From: Stan Hoeppner <stan@hardwarefreak.com>
To: Adam Goryachev <mailinglists@websitemanagers.com.au>
Cc: Dave Cundiff <syshackmin@gmail.com>, linux-raid@vger.kernel.org
Subject: Re: RAID performance
Date: Mon, 11 Feb 2013 20:46:52 -0600 [thread overview]
Message-ID: <5119AD1C.8030000@hardwarefreak.com> (raw)
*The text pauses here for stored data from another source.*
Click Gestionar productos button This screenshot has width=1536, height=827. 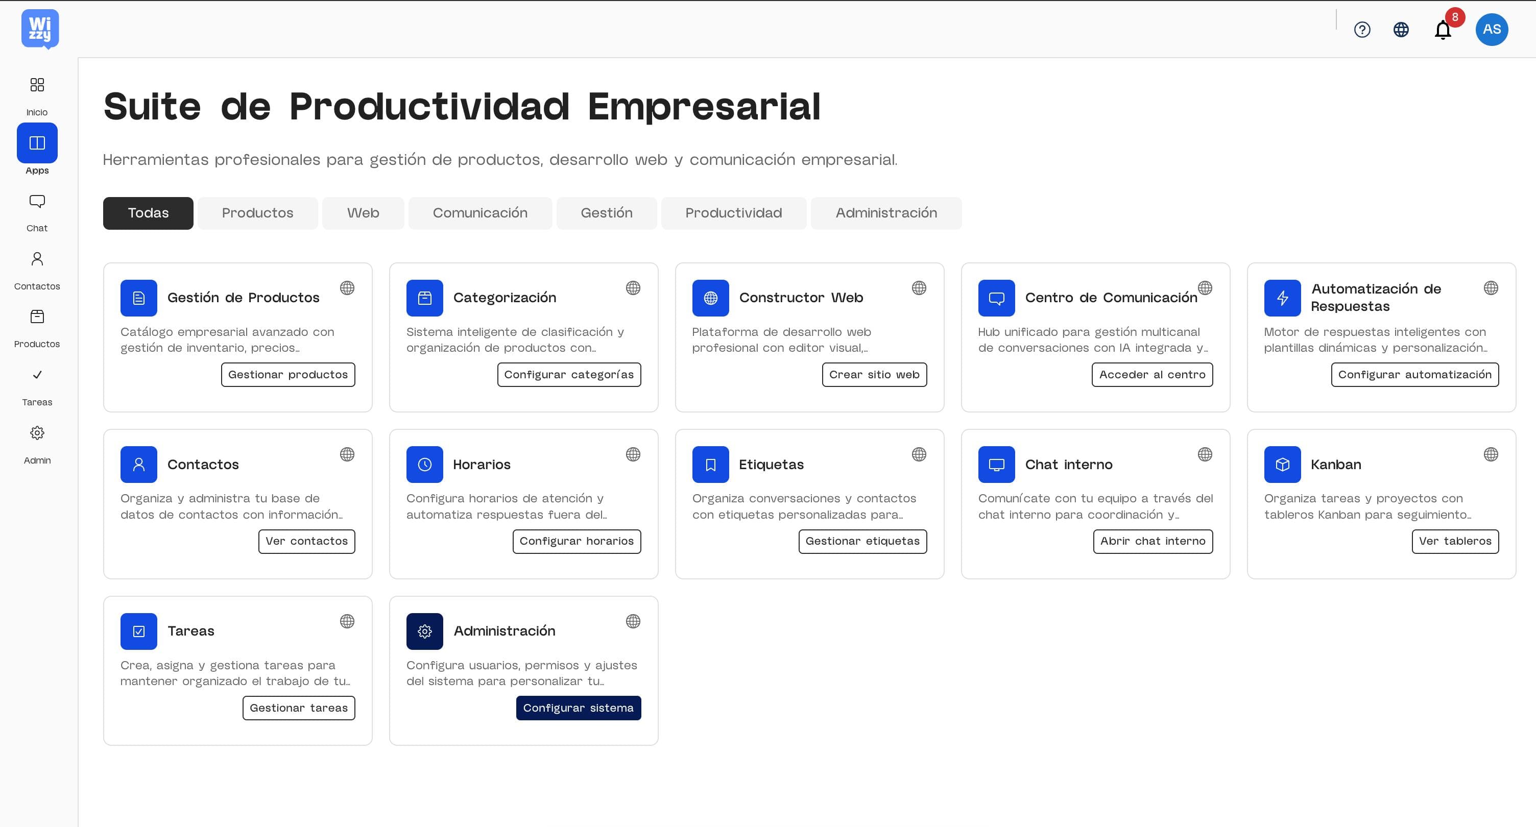click(288, 374)
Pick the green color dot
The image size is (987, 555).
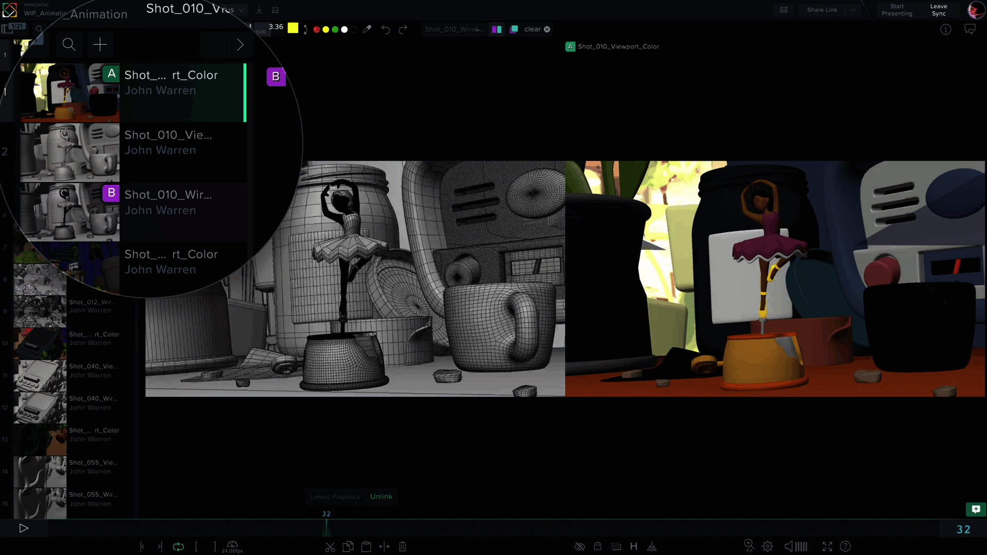[335, 29]
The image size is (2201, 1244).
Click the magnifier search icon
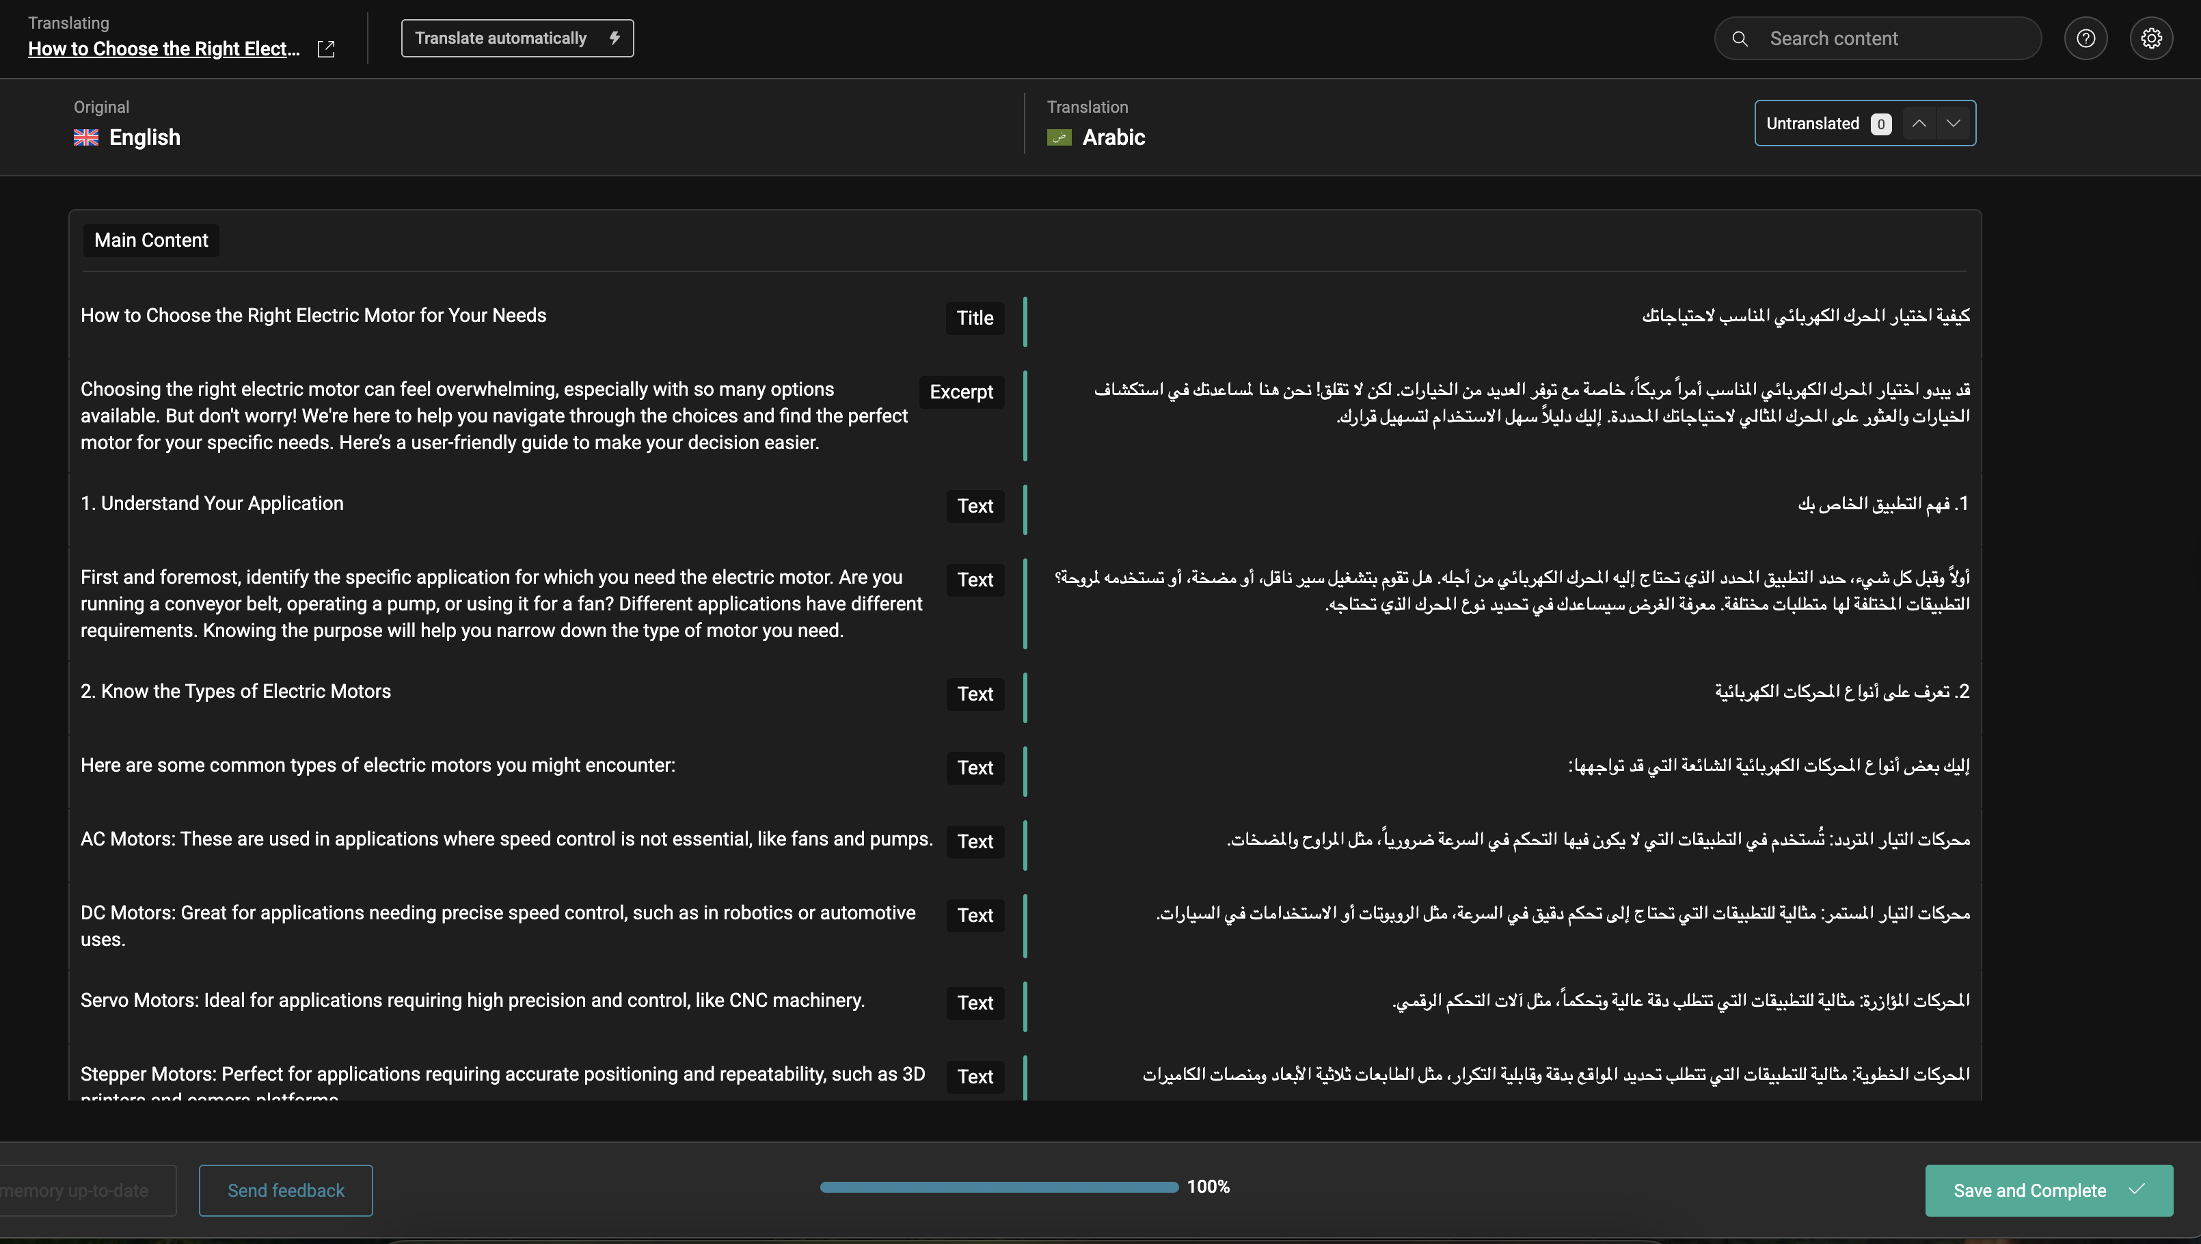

In-Reply-To: <6990fbda-f741-454a-80cd-bdcdfd8c971c@email.android.com>
If it's OK I'm going to snip a bunch of this and get to the meat of it,
so hopefully it's less confusing.
On 2/10/2013 10:16 AM, Adam Goryachev wrote:
...
...
> The problem is that (from my understanding) LACP will balance the traffic based on the destination MAC address, by default. So the bandwidth between any two machines is limited to a single 1Gbps link. So regardless of the number of ethernet ports on the DC box, it will only ever use a max of 1Gb[s to talk to the iSCSI server.
> However, if I configure Linux to use xmit_hash_policy=1 it will use the IP address and port (layer 3+4) to decide which trunk to use. It will still only use 1Gbps to talk to that IP:port combination.
That is correct. Long story short, the last time I messed with a
configuration such as this I was using a Cisco that fanned over 802.3ad
groups based on L3/4 info. Stock 802.3ad won't do this. I apologize
for the confusion, and for the delay in responding (twas a weekend after
all). I just finished reading the relevant section of your GS716T-200
(GST716-v2) manual, and it does not appear to have this capability.
All is not lost. I've done a considerable amount of analysis of all the
information you've provided. In fact I've spent way to much time on
this. But it's an intriguing problem involving interesting systems
assembled from channel parts, i.e. "DIY", and I couldn't put it down. I
was hoping to come up with a long term solution that didn't require any
more hardware than a NIC and HBA, but that's just not really feasible.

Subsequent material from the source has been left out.